* **Exercise**
Tally the lines in the records underneath that contain the string "each", and state the figure by itself.

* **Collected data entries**
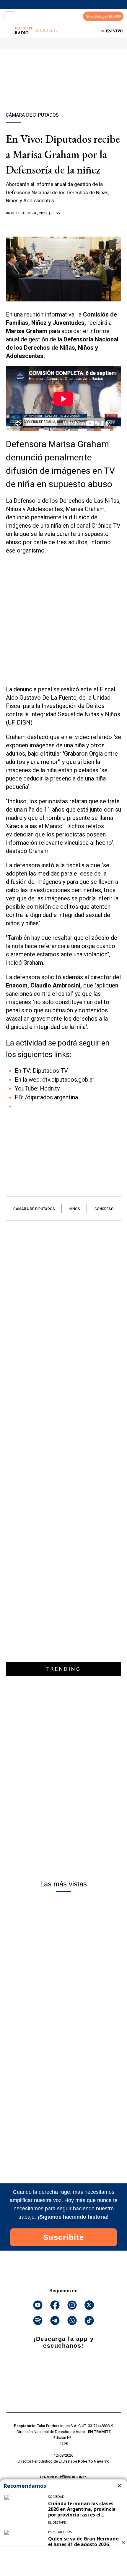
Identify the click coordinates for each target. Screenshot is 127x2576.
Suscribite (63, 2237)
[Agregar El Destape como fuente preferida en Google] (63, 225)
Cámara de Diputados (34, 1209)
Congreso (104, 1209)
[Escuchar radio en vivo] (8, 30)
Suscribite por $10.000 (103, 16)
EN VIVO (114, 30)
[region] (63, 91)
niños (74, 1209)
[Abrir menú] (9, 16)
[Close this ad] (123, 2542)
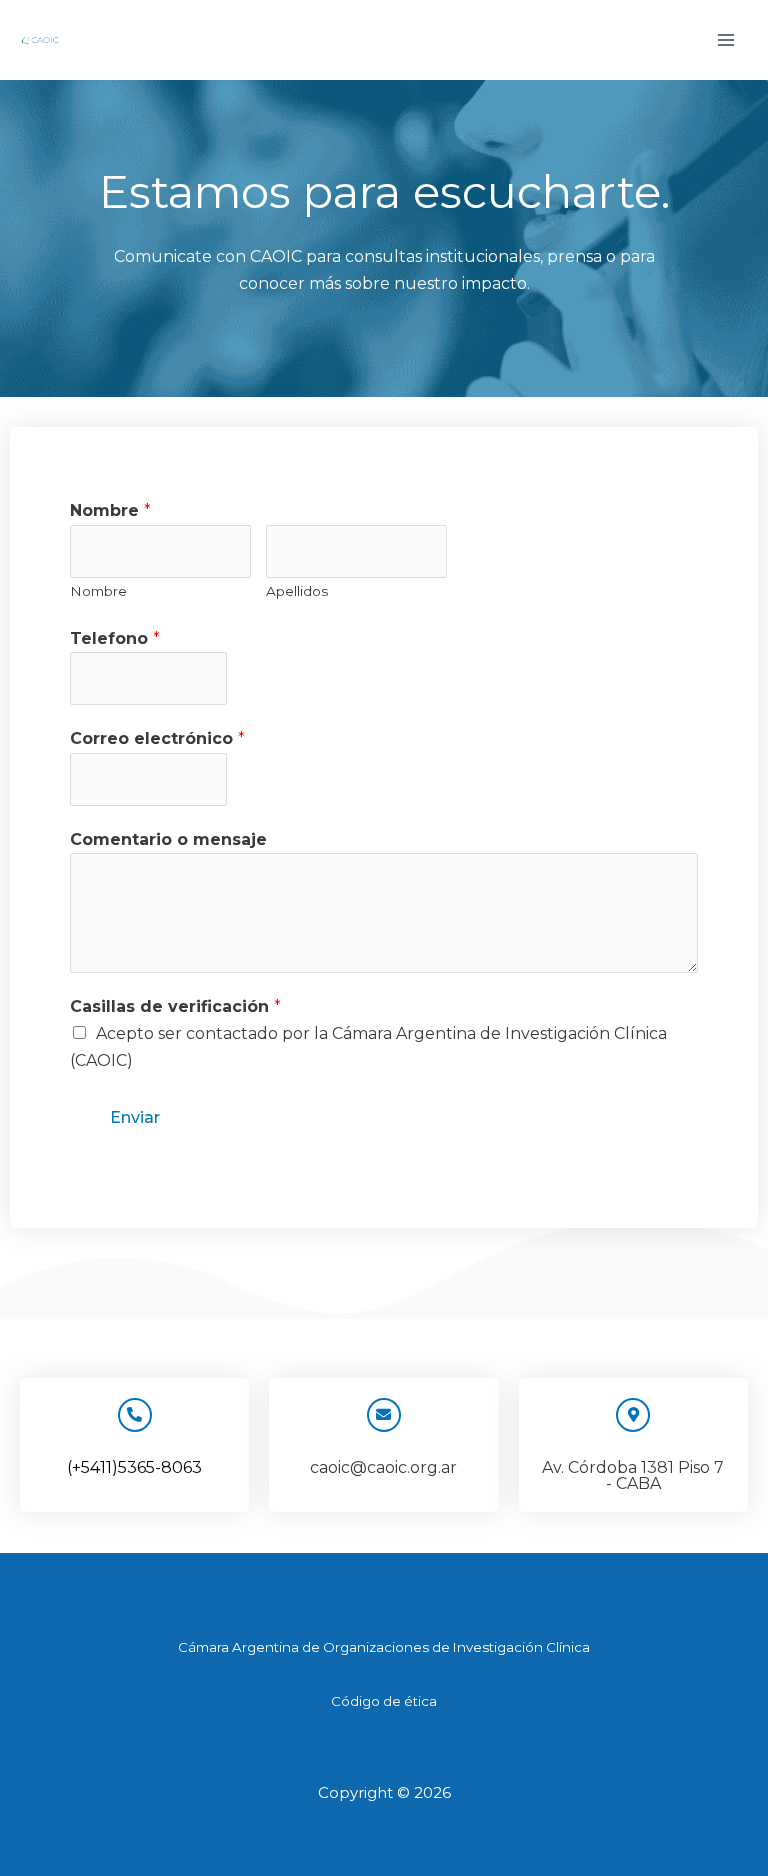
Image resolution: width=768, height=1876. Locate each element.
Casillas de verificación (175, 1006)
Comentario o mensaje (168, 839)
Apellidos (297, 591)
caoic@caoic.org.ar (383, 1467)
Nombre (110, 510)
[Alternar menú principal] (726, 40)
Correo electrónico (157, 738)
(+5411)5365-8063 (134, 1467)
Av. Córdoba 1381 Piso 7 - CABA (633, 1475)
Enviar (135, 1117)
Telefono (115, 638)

==

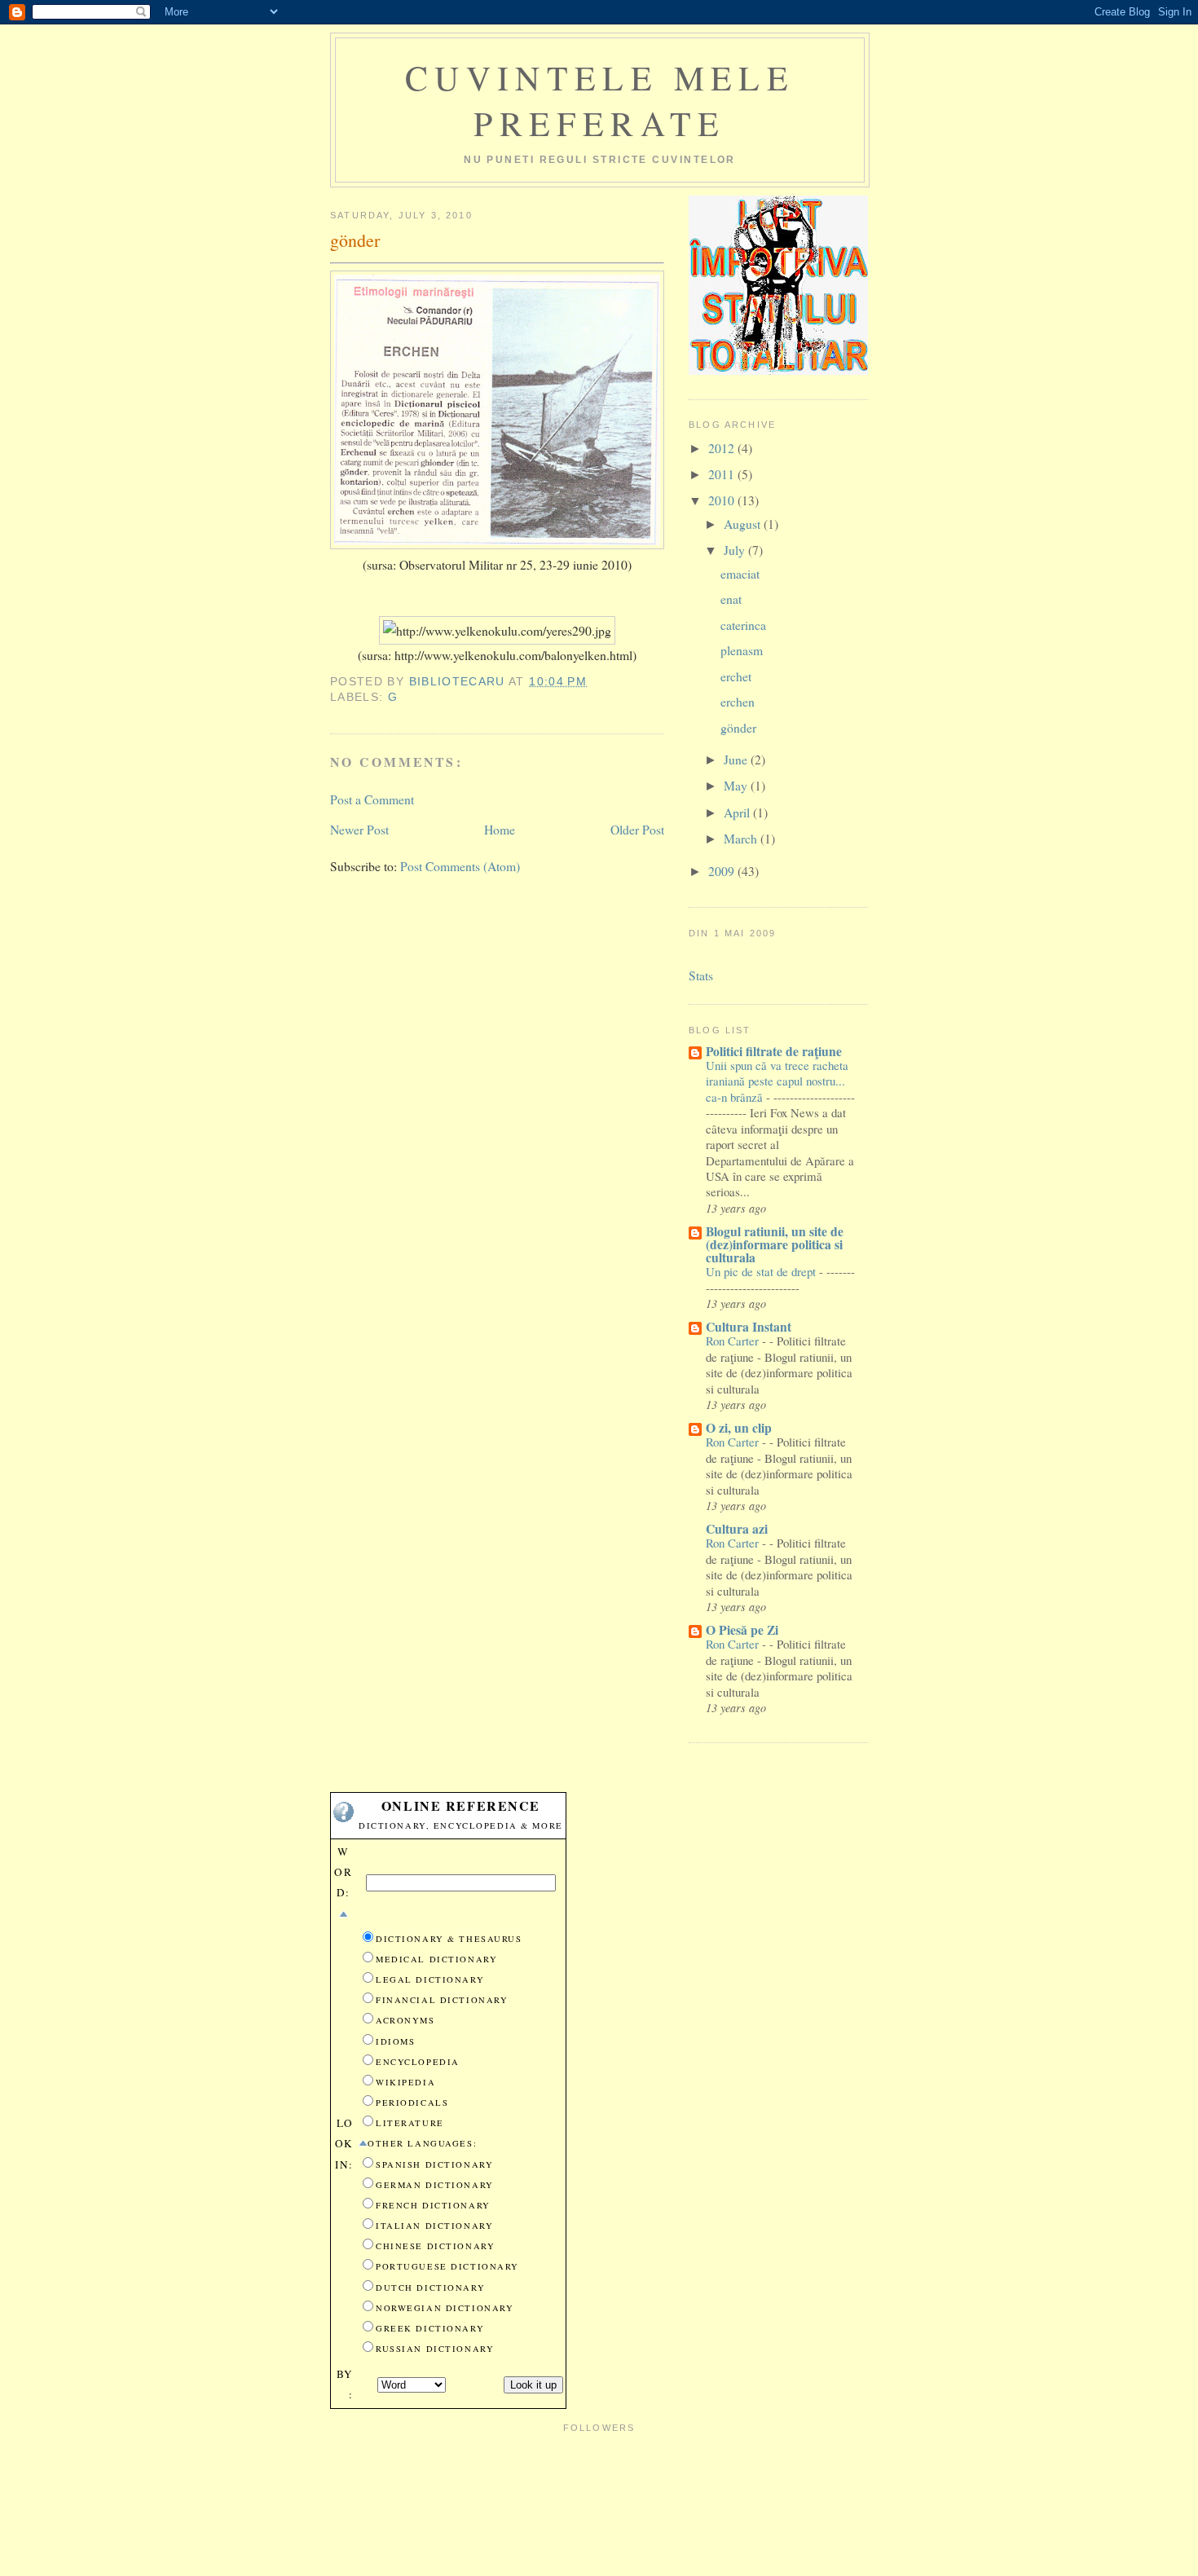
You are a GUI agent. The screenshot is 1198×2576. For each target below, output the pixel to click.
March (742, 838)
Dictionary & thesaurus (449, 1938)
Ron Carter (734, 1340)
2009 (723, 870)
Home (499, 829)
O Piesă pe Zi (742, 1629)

* **Result of the exercise**
3